Exercise tasks.
a) From the review of The Voice of the Muse, list every quality that makes up the spirituality of the book's approach.
b) Continue the review of The Voice of the Muse from its final sentence.

Study text.
= Beginning of Section =

The Voice of the Muse: "One of the Best Books on Writing I've Ever Read!"

I don't usually post complete reviews of my work on my blog, but this review, for The Voice of the Muse: Answering the Call to Write, so eloquently expresses my intent and philosophy in writing the book, that I can't help but share it here with you. The review was posted yesterday on Amazon as the book's 26th five-star review by author/coach Julie Isaac, founder of Twitter's #writechat.


A Guest Post by Julie Isaac

I've read dozens of books on writing, but none have moved me as deeply as The Voice of the Muse.

Mark David's words are not only eloquent, they have a meditative quality about them that takes me directly to the core of my own creative being. He picked the perfect subtitle, "answering the call to write," because his book is the embodiment of that call. Every page invites me to open, and then compels me to write.

His approach is decidedly spiritual, yet it's the spirituality of being totally present, open, courageous, alive, and consciously connected to your creative source. He often talks of surrendering -- to your writing, to your Muse, to your deepest and most sacred Self. He says that "when you sit down at the black page or screen, you have three simple tasks: Trust. Let go. Leap." There are several guided meditations in this book, but simply opening to any page, and reading, can give you something to meditate about, or inspire you to write.

= End of Section =

Supplied information.
= Beginning of Section =

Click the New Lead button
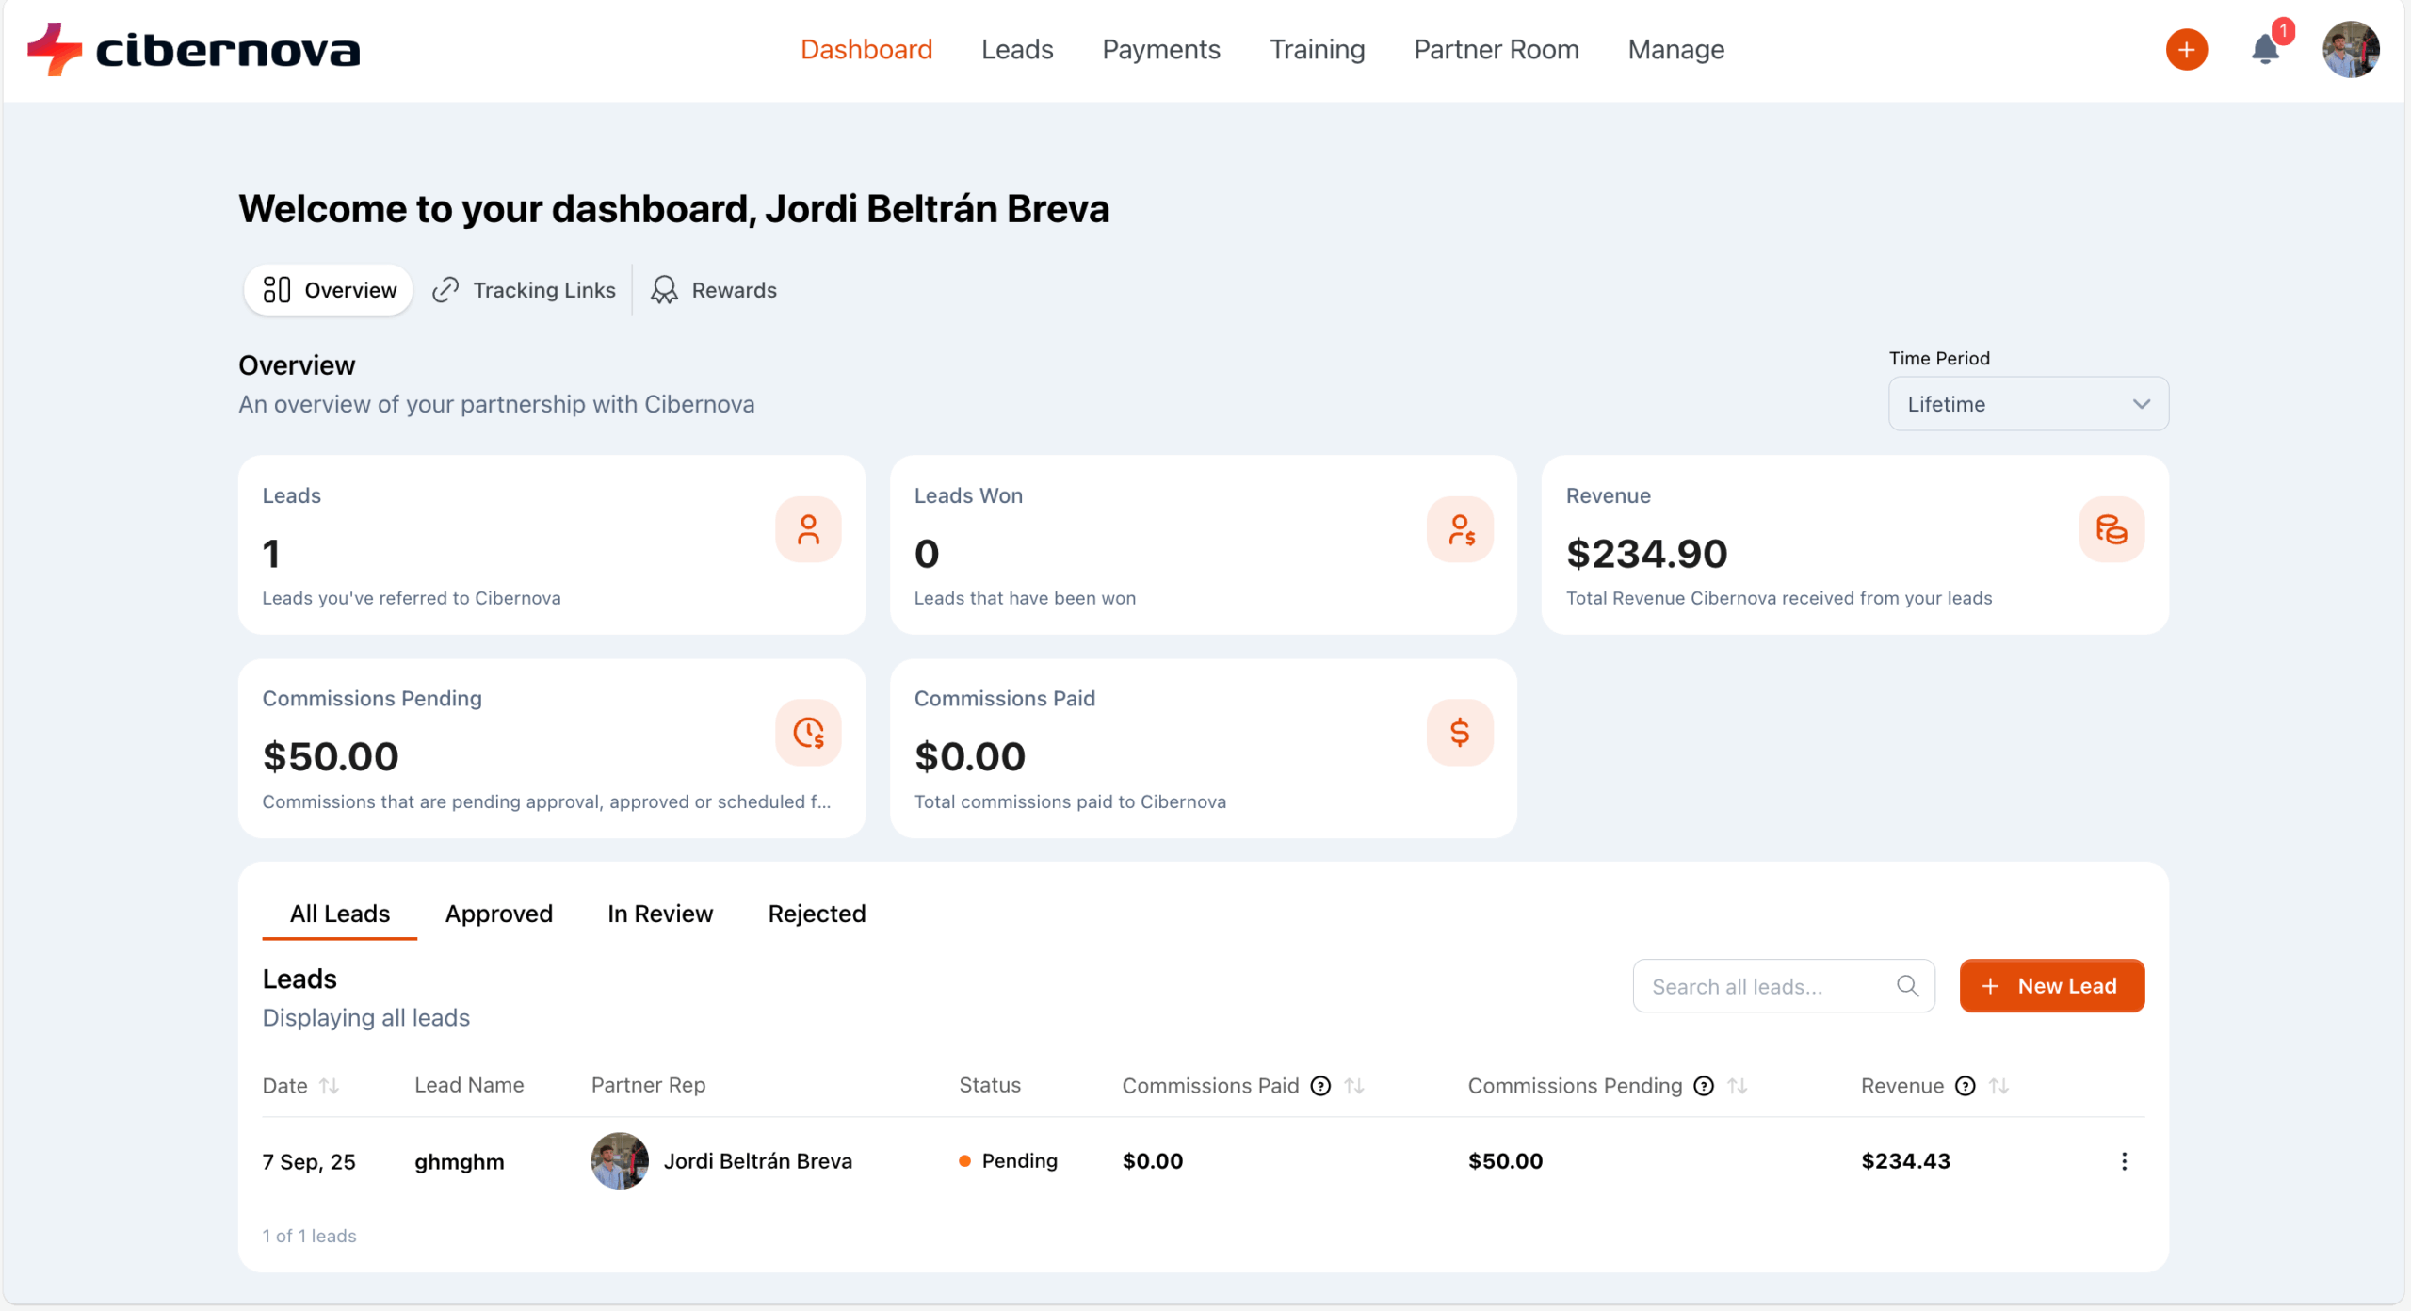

= End of Section =

Task-by-task results.
a)
- totally present
- open
- courageous
- alive
- consciously connected to your creative source

b)
To help me find a way to sum up what this wonderful book means to me, I opened up The Voice of the Muse to see where it would lead me. The page I landed upon was the title page for chapter 5. There, in large bold letters, it said, "listen to your heart." What a perfect message to receive, for the call to write both emanates from, and ends within, the heart. It is with our heart that we hear the voice of the muse calling us to write. And it is from the still and silent center within our heart that our "yes" joyously arises to answer the call.

Mark David Gerson's, The Voice of the Muse: Answering the Call to Write sits atop my list of favorite writing books, and holds a very special place in my heart. I highly recommend it.

• For more information on The Voice of the Muse: Answering the Call to Write and The Voice of the Muse Companion: Guided Meditations for Writers (CD), including text and audio excerpts, visit Mark David's website.

• Join Julie Isaac on Twitter every Sunday from noon to 2pm PT. Look for the hashtag #writechat.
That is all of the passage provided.